Shailendra also highlighted how some unscripted productions have an extreme shoot ratio, including an Avid customer, who claimed a 2000:1 shoot ratio.

He suggested, “It is practically impossible to log, sift, and search that amount of content using traditional metadata logging techniques. For that extreme shoot ratio, it would take approximately one person a year to log that footage, or 67 people one week, for it to be searchable. 

“With metadata enrichment and semantic search, that indexing can be performed within a week – basically fitting the timeframe over which camera feeds are acquired and ingested for one particular show.”

Having referenced Avid’s human-in-the-top approach to AI previously, Shailendra was quick to reiterate how this is tied in with responsible AI practices that govern the development of Avid solutions.

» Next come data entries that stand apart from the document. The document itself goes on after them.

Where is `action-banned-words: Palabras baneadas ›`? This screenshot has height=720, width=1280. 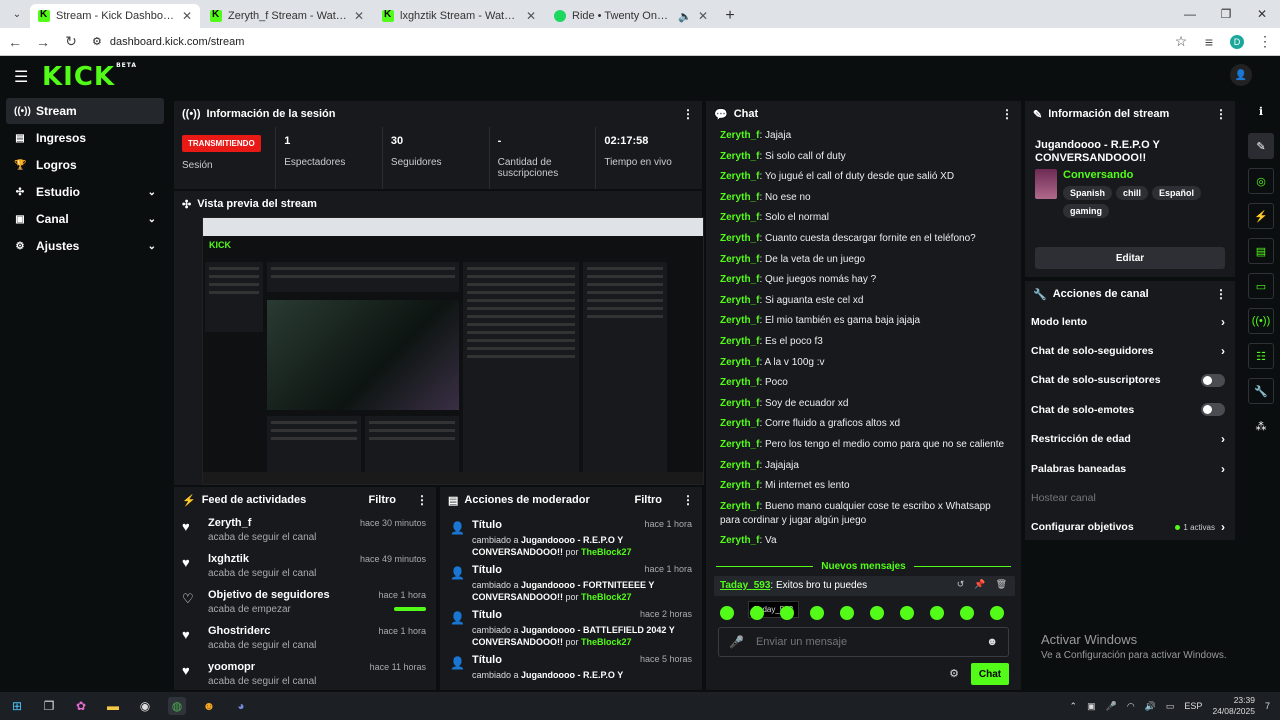
action-banned-words: Palabras baneadas › is located at coordinates (1130, 468).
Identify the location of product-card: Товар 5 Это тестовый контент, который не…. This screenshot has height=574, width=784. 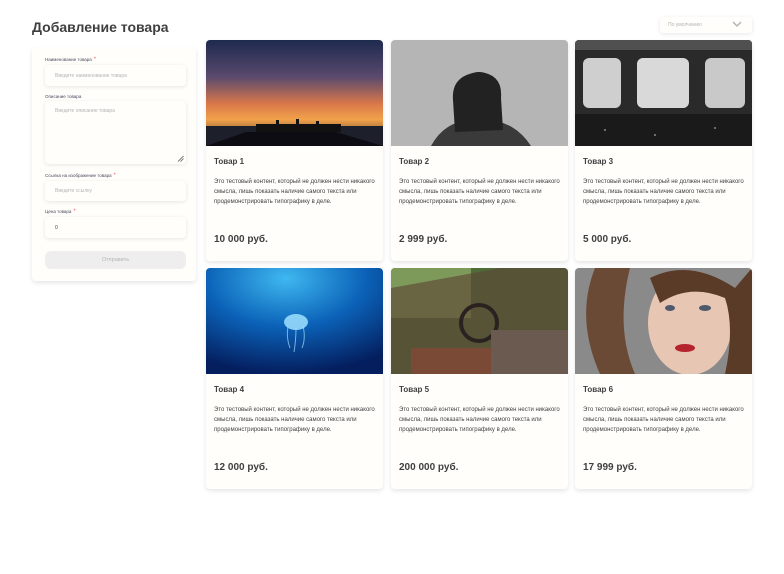
(480, 378).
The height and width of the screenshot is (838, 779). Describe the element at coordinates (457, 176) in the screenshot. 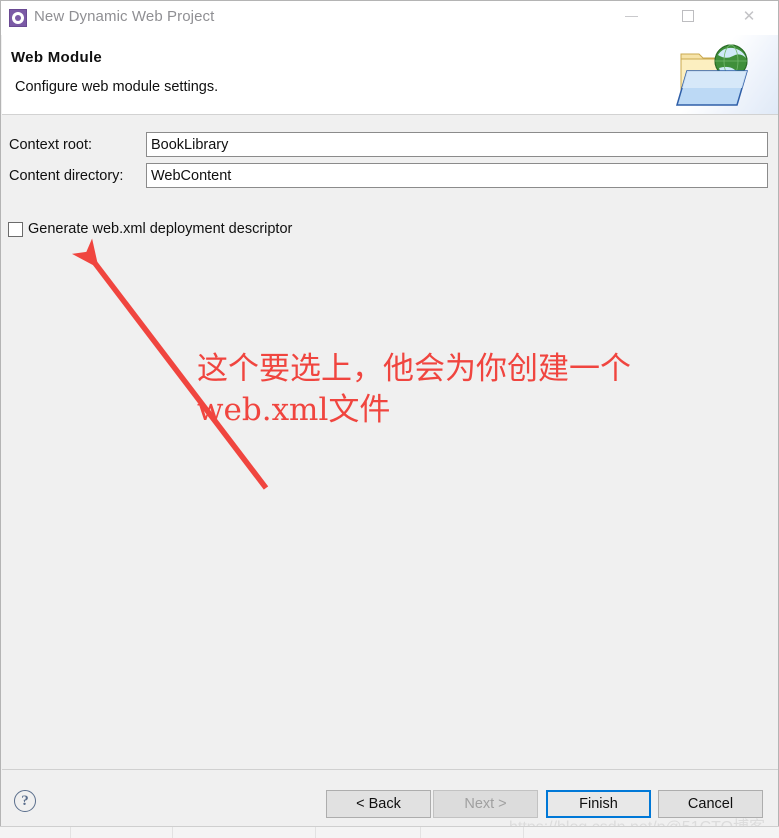

I see `content-directory-input` at that location.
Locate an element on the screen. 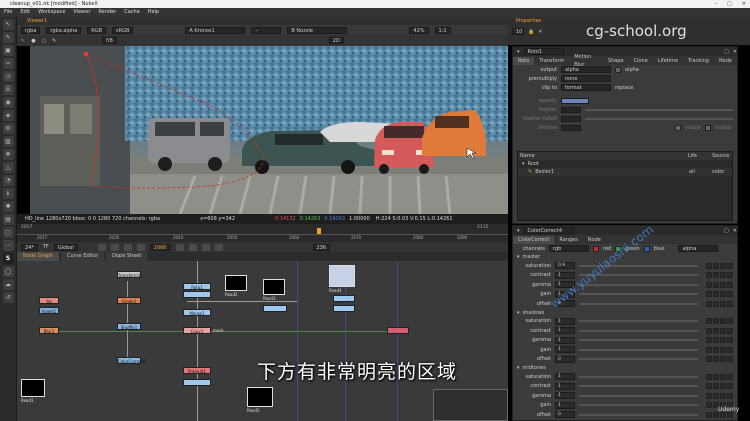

“All results of AI assistance are provided back to our creative users in our tools to modify, correct, and own,” he declared. “This philosophy is understandable when considering the fundamental nature of new Deep Learning and Generative AI technologies to be probabilistic in nature. 

“This is unlike traditional AI that was based on deterministic rules and pattern matching. Hence, human oversight for QC and creative control is needed when the answers obtained from are not guaranteed to be the same and deterministic.”

Upcoming tools in Wolftech News allow journalists to check facts before publishing and to prove the authenticity and trust in the received content by checking C2P2 credentials.

“In Avid’s editing tools, capability provided from third-party partners enable users to insert invisible watermarks to prove provenance and detect any downstream manipulation.”

As AI becomes more embedded in the news production process, these safeguards serve to uphold one of journalism’s most important pillars: TRUST.

“The need for trust in the content, especially in news, is critical. Therefore, apart from providing control to humans, additional content provenance and authenticity tools are necessary,” Shailendra concluded.